Collected data entries
BEGIN

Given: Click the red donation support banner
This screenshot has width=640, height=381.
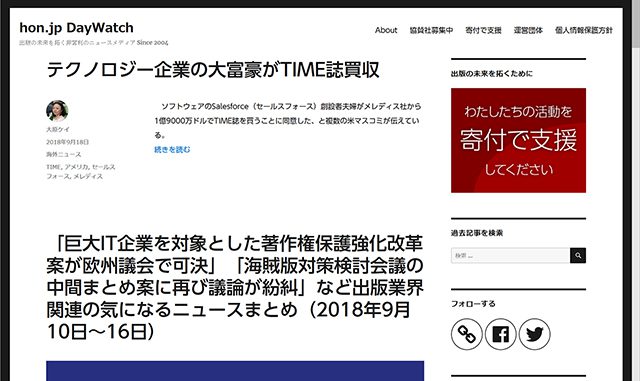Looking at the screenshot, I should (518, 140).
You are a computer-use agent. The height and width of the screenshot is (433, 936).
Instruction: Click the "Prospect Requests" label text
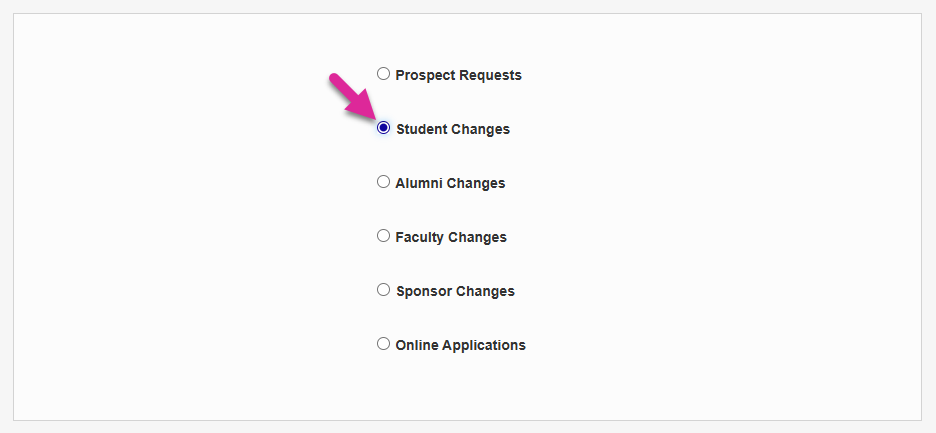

END

Work request
If a line in the records contains the word "Click", copy it out.

Response area
Given: Click the red donation support banner
Instruction: Click the "Prospect Requests" label text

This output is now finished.